Saturday, March 04, 2006

Lady Chatterley's Lover (D.H. Lawrence)


You know, I am usually one that objects to the four letter word that starts with a C that describes female genitalia. Hell, I'll say it--Cunt. Yes, cunt is not my favorite word by far, mostly because of the bitchy, rather dirty connotation it has taken on. A cunt is not a thing you make love to--it is for pure fucking, one night stands, and for women that wouldn't let you get even close to theirs. Yet, Lady Chatterley's Lover has recast the word in my eyes. "Tha'art good cunt, though, aren't ter? Best bit o' cunt left on earth... Fuck is only what you do. Animals fuck. But cunt's a lot more than that. It's thee, dost see: an' tha'rt a lot besides an animal, aren't ter? even ter fuck! Cunt! Eh, that's the beauty o' thee, lass." Ah, the subtleties of language one learns in literature. (Have you ever heard the penis called a 'cod?')

This novel is, yes, very sexually charged. It was banned for any sort of pubication in the United States, even by mail from Europe (the postmaster got involved to halt it). But it's literary merit brought it through to the public and brought the pubic delights of Lady Chatterley into daylight. If you are looking for a purely erotic novel, look elsewhere--something about pirates with Fabio on the cover will usually do, in my opinion. This story is mainly a tale of how industrialization, especially in England where the story is set, changes the nature of man. Sex is a huge part of this because, as men and women become mechanized, how do they define themselves as men and women? D.H. Lawrence believes that the self-worth that people had in the pre-industrial age is lost as they become cogs in an assembly line. In order to by happy and express themselves, then, they buy things. Money, money, money. So a bunch of sexless beings roam the planet, unable to truly love without shame.

I'm sure we can all agree when we look upon the general populace or the dating scene we see a lot of people that don't really qualify as "men." Modernized, shameful, gonadless men. So too with some women, who use sex to gain what they want and often don't crave it themselves, misleading their men and then shaming them for their own desires. Even after the sexual revoltion, do you think we have human sexuality quite right yet, quite wholly natural? Therefore when a man and a woman are able to truly love one another, in every way, it is truly a magical and rare thing.

I really enjoyed the ideas that Lawrence, shall we say, arouses in the novel.
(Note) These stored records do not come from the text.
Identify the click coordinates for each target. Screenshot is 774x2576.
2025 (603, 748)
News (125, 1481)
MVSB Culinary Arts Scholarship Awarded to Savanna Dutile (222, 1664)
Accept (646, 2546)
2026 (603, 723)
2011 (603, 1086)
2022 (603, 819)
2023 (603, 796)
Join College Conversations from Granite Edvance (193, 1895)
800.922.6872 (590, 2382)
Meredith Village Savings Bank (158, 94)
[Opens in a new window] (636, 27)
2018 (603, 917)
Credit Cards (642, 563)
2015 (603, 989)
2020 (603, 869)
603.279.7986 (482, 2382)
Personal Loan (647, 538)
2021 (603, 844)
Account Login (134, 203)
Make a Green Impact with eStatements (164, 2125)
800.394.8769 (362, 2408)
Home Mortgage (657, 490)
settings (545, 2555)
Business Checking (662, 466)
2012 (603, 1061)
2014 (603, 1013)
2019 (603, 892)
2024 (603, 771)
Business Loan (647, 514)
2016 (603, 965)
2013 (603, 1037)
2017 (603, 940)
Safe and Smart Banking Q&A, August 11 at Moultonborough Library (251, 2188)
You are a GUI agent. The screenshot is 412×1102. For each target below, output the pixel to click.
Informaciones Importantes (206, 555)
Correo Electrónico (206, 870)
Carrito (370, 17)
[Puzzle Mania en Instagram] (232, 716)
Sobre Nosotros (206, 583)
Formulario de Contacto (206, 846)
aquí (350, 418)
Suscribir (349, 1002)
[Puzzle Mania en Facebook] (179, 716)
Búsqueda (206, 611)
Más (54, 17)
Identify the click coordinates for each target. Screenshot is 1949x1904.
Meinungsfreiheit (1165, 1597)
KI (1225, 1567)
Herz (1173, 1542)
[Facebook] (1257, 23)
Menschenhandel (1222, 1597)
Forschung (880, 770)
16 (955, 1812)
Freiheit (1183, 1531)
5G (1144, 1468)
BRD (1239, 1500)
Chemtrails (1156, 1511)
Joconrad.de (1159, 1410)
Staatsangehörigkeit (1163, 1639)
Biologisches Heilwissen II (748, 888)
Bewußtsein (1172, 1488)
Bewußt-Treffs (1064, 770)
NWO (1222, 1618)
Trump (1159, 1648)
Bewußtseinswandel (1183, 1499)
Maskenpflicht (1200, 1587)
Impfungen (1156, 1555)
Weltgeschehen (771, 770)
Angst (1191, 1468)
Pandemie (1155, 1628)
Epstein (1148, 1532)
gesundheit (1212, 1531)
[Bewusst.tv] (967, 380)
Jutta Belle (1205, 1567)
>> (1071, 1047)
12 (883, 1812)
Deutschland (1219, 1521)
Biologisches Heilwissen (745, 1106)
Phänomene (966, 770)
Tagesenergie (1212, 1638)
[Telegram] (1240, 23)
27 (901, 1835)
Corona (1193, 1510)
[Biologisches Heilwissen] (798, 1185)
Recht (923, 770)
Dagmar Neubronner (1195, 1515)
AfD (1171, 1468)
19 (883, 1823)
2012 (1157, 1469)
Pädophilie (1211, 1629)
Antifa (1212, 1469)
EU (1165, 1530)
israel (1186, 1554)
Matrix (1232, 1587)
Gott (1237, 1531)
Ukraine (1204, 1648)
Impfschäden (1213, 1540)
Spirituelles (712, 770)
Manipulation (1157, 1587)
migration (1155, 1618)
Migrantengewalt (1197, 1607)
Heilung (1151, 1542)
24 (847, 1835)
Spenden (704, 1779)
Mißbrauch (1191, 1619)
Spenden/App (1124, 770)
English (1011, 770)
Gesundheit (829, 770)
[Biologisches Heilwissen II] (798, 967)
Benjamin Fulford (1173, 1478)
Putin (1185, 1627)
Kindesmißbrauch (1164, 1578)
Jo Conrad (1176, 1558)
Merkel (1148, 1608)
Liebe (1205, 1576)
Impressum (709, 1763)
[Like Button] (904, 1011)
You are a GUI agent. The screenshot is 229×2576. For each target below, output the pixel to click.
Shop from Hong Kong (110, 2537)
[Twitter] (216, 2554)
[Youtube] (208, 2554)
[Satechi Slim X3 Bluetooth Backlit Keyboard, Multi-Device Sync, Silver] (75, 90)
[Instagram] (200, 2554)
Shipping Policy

Ideas that I believe are still very apt for these times, when we often discuss the isolating effects of technology and the inhumanizing aspects of airbrushed models in magazines and television. Where, then, is the Mellors to awaken every lost, searching (but for what?) Lady Chatterley? Or, as these characters name their, hmmm, nether regions in the book: John Thomas and Lady Jane. Lady Jane? That's going to be my new analogy for the vagina. I think I still prefer that to the word cunt.